The movie is as much dialogue-driven as it is action-driven. Yeah, the action is explosive and exciting, but dialogue that is so clever and brilliant that the entire theater laughs is what really made the movie for me.
It would be naïve to brush off “The Avengers” as just another superhero movie. It isn’t your regular super-powered vigilantes in tights fighting some diabolical maniac. Well, it is about vigilantes fighting a diabolical maniac, but there’s more to it than that.
“The Avengers” takes into account a key element of the movies that preceded it.
The Tesseract appears at the post-credits scene of “Thor.” S.H.I.E.L.D.
Director Nick Fury (Samuel L. Jackson) reveals the Cosmic Cube to Dr. Erik Selvig (Stellan Skarsgard), who was being manipulated by Loki (Tom Hiddleston). It appears again - but chronologically first - in “Captain America,” where Red Skull plans to use its comic power for world domination.
Now, (in the present of the movie), the Tesseract becomes active in a S.H.I.E.L.D. facility and rips open a portal. Enter Loki.
It is then up to the Avengers to settle their differences and save the world.
It’s rare that an ensemble cast works well; this is one of those rarities. This perfection stems from the intra-group conflict and chemistry. The heroes spend as much time fighting each other as fighting the baddies.
The movie answers questions of anyone who’s ever wondered who would win in a fight between Iron Man and Thor or Thor and Captain America or Captain America and the Hulk or the Hulk and Thor.

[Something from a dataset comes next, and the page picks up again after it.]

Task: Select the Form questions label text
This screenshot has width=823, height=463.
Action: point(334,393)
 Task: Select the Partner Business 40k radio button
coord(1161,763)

The characters aren’t necessarily redefined for “The Avengers,” but there are differences, most of which work for the better.
Robert Downey Jr. has already been established as playboy genius Tony Stark. However, in “The Avengers,” he was more witty than in “Iron Man.” Some reviewers (cough cough NPR) go as far as saying he’s obnoxious. But his wit isn’t without reason.

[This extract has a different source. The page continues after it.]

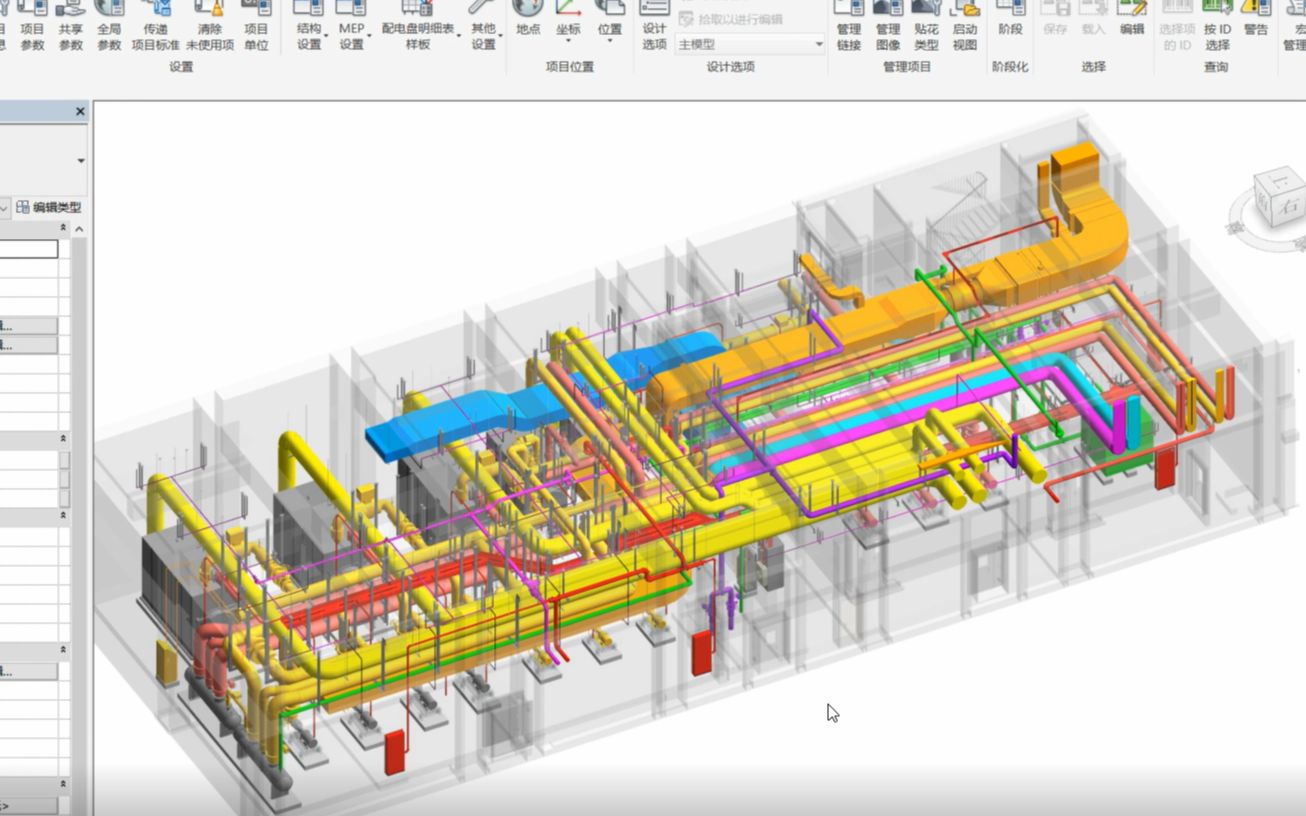Click 清除未使用项 (Purge Unused)
This screenshot has height=816, width=1306.
210,26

Though I was originally opposed to Chris Evans portraying Captain America on the principal that an actor shouldn’t be allowed to portray two heroes in the same universe. It wasn’t until “The Avengers” that I fully accepted him in this role.
Mark Ruffalo is easily the best Hulk in the past decade. He delivered lines regarding physics and gamma radiation with ease, as Bruce Banner should.
I’m normally not a fan of Scarlett Johansson, but as Black Widow she became one of Whedon’s token badass females. She blended perfectly into her character.
Even though Jeremy Renner doesn’t have the biggest role in the movie, his role as Hawkeye opened up potential for a Hawkeye movie. There’s a lot about Hawkeye that remains unknown to the casual movie-goer.
Wearing 3-D glasses over prescription glasses has never been easy, and even moreso when they are Avengers-themed 3-D glasses. While the glasses were novel, I spent two previews trying to figure out how to keep both pairs of glasses on my face. I ended up using a hair tie to hold the arms together on one side.
That brief struggle was totally worth it. The 3-D was unobtrusive and undemanding. Also, Hulk look good in 3-D.
“The Avengers” is a must-see. Perhaps, even a must-see-twice.
If you’re not sure you want to have your mind blown by 142 minutes of pure awesome, think of it this way: before even being released in the U.S., it’s already grossed more than $281 million. How could anyone resist being a part of knocking James Cameron down a notch on the list of highest grossing films?
Oh, and stay for the post-credits scene.